- Exercise requirements
1. In the essay on statistics and history, which event are almost a century of modern economic models said to be based on?
2. From the essay on statistics and history, write out the passage between "Numbers, scientifically arrived" and "State of Israel.", inclusive.

- Passage
# # # #

Howard Epstein

HOWARD EPSTEIN: ISRAEL. WHOSE TRUTH IS THE TRUTH?

HOWARD EPSTEIN: ISRAEL. WHOSE TRUTH IS THE TRUTH?

Statistics and History

What do statistics and history have in common? Disraeli explained the former with his lies, damned lies and statistics. But that, unspokenly, raised a greater problem.

Numbers, scientifically arrived at, do not dependably inform the experts who rely on them. Repeated fiscal crises demonstrate to us that they do not. Further, as we know, no two economists can agree on an outcome, despite being fully primed with copious amounts of data (the less discredited term for statistics) generated by supercomputers, and with the experience, some bitter, of almost a century of modern economic models based on the 1929 Wall Street Crash and subsequent experiences on which to draw – and interpret. So, what hope for any other fields of endeavor? Like history, for example. On what basis can history – facts about the past, widely-available and known to many, but subject to even more interpretation – be trusted.

Where the past is concerned, everything is up for grabs. Take, for example, the birth of the State of Israel.

# # # #

Entries on target coordinates:
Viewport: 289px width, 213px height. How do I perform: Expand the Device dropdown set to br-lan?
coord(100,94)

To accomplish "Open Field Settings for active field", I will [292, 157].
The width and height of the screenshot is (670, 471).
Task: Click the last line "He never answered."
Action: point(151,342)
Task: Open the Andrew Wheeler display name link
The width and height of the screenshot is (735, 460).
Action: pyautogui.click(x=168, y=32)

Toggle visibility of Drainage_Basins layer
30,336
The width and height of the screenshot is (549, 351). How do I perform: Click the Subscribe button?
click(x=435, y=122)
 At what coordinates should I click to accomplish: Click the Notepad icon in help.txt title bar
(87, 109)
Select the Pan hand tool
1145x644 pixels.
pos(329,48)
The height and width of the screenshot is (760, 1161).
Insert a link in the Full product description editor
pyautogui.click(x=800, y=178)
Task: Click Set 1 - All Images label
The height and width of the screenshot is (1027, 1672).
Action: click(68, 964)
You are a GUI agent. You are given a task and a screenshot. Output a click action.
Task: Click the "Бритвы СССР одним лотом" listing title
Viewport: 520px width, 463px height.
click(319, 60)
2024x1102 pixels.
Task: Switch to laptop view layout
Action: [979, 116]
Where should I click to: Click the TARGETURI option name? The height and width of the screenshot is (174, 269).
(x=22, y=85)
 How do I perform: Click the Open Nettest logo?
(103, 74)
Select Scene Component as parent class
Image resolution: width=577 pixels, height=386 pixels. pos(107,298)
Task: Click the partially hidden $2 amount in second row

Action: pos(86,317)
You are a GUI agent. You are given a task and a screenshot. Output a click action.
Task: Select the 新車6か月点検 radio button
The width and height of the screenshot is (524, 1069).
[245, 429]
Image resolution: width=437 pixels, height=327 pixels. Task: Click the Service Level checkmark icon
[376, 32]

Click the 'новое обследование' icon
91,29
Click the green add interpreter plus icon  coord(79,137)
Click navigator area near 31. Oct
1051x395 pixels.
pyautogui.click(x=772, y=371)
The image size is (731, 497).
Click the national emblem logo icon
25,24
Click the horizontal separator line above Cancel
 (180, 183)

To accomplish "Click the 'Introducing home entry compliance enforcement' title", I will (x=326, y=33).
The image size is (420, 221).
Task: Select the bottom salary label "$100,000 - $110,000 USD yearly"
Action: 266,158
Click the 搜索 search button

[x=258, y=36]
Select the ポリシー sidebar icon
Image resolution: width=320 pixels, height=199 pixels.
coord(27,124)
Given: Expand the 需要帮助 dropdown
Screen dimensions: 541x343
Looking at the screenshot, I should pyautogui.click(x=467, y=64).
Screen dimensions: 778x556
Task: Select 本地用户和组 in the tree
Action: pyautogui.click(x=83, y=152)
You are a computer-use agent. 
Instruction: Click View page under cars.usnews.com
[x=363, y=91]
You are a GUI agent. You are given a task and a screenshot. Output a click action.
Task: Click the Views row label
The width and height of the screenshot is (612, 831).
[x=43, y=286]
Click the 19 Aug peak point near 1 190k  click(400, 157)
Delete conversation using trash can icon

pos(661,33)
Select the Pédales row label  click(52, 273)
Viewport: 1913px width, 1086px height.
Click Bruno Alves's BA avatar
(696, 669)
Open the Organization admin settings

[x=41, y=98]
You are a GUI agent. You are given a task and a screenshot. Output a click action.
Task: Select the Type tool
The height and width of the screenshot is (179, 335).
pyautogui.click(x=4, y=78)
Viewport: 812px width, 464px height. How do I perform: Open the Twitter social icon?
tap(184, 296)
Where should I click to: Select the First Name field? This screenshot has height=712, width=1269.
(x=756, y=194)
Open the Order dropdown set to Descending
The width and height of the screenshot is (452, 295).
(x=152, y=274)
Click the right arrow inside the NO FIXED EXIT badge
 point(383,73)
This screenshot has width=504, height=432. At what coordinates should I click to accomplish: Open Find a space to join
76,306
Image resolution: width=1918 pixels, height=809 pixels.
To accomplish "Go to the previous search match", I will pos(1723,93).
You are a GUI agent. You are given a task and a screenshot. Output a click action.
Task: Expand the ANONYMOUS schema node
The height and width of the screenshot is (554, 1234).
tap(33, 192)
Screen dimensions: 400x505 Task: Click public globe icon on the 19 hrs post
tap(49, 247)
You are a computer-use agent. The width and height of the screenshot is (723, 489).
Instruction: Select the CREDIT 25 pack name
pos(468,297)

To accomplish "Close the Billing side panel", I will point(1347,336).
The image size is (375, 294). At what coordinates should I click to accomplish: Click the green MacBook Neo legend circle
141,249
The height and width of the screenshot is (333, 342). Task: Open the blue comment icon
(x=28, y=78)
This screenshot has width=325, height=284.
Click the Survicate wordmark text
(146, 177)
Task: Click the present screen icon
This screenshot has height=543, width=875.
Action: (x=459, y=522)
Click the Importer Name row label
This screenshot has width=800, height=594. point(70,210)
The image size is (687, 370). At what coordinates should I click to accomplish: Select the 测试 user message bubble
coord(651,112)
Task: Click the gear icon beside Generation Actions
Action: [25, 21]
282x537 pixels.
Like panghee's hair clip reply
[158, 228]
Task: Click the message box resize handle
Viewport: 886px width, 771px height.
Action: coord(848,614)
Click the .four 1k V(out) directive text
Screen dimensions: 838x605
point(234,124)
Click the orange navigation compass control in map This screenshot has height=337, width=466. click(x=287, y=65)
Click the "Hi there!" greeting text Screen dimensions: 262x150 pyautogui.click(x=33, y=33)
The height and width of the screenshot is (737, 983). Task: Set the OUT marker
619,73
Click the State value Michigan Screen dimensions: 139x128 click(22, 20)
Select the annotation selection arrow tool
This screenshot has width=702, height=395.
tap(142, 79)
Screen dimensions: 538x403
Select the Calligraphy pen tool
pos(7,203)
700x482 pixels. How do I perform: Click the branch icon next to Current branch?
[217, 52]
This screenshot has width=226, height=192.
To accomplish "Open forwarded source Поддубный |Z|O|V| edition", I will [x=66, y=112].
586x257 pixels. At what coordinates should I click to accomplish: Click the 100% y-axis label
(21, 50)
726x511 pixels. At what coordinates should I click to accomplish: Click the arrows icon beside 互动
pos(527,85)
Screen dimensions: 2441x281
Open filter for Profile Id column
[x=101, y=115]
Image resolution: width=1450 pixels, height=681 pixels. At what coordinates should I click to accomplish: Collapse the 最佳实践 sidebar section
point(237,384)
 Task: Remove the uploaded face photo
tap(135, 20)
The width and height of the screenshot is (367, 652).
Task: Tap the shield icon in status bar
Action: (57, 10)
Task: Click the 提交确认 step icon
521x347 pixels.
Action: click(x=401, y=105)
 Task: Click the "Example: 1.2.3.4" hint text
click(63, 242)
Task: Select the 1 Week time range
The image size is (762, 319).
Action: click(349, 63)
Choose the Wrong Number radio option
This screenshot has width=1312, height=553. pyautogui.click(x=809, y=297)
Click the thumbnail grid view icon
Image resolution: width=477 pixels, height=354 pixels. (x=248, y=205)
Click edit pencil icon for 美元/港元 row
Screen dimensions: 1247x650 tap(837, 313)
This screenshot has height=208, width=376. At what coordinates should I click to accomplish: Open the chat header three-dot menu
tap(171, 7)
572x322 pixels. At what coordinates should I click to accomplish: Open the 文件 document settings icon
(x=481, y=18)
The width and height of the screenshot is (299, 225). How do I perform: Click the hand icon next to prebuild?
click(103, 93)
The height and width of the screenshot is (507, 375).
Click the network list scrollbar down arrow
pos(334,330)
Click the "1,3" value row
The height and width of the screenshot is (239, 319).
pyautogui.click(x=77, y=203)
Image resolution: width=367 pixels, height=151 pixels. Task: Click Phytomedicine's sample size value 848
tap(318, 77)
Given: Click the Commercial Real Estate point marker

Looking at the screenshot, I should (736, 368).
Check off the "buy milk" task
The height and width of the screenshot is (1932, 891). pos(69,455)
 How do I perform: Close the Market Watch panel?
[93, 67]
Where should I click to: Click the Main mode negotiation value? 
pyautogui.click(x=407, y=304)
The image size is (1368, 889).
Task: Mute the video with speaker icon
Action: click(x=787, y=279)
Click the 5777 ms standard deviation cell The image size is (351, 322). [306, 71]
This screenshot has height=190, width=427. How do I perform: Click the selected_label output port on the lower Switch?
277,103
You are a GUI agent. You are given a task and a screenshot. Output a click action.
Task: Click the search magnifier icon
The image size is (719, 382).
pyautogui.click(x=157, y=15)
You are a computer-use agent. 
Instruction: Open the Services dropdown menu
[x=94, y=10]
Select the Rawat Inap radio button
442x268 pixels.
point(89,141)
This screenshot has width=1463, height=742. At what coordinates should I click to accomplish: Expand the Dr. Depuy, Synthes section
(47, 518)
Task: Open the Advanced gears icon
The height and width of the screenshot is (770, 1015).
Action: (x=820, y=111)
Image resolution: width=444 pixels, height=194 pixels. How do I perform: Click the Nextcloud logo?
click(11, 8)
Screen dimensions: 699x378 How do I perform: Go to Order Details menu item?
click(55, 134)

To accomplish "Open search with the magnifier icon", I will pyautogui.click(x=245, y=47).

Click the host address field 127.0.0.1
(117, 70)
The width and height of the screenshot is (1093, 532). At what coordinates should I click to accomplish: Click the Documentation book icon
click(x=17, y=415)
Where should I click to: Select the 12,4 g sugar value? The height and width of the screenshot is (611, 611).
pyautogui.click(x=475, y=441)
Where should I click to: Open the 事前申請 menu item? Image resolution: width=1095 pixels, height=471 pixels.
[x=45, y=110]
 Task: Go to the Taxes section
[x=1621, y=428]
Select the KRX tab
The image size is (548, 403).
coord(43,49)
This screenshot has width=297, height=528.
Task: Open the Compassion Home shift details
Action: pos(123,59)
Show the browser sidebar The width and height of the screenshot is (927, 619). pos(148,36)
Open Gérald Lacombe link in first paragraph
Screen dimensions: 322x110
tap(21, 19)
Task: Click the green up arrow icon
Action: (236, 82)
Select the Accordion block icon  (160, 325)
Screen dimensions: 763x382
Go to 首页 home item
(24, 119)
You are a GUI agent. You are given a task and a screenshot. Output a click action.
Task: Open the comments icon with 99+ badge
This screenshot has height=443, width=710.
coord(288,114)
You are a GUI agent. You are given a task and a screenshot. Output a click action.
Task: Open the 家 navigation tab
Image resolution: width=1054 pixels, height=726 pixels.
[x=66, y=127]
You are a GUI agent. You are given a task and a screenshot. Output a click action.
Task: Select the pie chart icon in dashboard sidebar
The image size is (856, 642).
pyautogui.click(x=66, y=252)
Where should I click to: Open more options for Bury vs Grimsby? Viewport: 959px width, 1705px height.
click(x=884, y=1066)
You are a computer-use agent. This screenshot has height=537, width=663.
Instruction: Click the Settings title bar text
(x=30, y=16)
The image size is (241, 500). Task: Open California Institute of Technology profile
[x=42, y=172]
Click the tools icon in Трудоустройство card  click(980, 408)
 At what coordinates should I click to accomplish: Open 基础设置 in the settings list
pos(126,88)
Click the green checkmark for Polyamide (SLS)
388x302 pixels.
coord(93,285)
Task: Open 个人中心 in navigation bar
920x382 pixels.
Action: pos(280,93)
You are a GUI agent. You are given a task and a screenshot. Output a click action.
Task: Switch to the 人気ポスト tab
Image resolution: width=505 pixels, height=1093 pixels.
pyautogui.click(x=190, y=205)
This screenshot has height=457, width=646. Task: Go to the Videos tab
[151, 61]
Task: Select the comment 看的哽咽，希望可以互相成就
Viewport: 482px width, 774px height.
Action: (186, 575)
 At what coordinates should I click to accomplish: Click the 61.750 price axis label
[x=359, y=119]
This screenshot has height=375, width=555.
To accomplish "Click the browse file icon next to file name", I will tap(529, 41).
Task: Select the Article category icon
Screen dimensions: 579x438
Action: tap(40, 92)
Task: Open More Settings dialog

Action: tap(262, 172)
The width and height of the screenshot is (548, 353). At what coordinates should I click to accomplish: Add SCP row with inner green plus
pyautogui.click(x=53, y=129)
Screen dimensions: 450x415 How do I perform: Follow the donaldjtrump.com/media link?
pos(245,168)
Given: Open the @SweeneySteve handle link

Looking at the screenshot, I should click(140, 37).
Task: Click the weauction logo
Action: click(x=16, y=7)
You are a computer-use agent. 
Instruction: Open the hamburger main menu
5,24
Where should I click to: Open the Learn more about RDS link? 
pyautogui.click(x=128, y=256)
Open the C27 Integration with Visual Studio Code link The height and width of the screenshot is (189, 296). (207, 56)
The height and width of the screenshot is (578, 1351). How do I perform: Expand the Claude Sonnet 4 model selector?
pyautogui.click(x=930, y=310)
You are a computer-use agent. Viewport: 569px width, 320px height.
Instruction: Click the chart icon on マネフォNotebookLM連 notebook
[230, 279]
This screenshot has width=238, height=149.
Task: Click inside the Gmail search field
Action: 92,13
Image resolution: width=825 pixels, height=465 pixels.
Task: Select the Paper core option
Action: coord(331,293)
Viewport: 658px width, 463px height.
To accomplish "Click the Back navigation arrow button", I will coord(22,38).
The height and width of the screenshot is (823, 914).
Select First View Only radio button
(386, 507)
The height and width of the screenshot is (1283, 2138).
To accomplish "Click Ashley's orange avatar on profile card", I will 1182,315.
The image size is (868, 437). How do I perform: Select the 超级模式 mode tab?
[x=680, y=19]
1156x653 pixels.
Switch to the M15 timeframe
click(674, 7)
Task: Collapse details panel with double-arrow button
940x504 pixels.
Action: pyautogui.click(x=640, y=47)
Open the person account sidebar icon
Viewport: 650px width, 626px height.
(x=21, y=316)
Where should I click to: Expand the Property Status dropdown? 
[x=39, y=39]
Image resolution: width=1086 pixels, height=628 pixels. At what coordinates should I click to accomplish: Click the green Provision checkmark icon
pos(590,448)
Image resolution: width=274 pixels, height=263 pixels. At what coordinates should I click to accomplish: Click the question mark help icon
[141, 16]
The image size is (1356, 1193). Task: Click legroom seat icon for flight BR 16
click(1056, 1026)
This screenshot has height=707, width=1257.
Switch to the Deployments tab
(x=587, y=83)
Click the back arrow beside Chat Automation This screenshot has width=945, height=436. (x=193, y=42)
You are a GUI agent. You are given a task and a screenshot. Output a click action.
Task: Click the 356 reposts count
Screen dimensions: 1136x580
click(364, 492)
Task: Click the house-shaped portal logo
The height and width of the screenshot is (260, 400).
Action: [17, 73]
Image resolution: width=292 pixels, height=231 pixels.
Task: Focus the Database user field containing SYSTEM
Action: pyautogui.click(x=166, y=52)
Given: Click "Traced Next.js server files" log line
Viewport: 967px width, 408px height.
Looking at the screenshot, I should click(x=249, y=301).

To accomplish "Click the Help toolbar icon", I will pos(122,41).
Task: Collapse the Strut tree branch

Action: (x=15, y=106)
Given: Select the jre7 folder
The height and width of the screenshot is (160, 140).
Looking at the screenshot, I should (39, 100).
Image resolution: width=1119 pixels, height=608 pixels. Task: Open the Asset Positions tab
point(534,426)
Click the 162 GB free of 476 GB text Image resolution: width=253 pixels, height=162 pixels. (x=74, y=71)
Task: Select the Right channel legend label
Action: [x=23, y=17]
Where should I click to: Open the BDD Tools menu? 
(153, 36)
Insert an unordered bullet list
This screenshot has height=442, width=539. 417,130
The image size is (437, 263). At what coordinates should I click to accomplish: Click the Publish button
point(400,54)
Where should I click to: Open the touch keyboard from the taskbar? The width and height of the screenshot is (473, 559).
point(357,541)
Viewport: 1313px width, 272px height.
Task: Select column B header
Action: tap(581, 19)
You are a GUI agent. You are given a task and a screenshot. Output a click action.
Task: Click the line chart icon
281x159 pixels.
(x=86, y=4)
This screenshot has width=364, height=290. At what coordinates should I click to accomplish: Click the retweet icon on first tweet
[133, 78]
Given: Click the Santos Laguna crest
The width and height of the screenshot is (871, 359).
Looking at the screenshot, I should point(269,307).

# # # #

- The results
1. The 1929 Wall Street Crash.

2.
Numbers, scientifically arrived at, do not dependably inform the experts who rely on them. Repeated fiscal crises demonstrate to us that they do not. Further, as we know, no two economists can agree on an outcome, despite being fully primed with copious amounts of data (the less discredited term for statistics) generated by supercomputers, and with the experience, some bitter, of almost a century of modern economic models based on the 1929 Wall Street Crash and subsequent experiences on which to draw – and interpret. So, what hope for any other fields of endeavor? Like history, for example. On what basis can history – facts about the past, widely-available and known to many, but subject to even more interpretation – be trusted.

Where the past is concerned, everything is up for grabs. Take, for example, the birth of the State of Israel.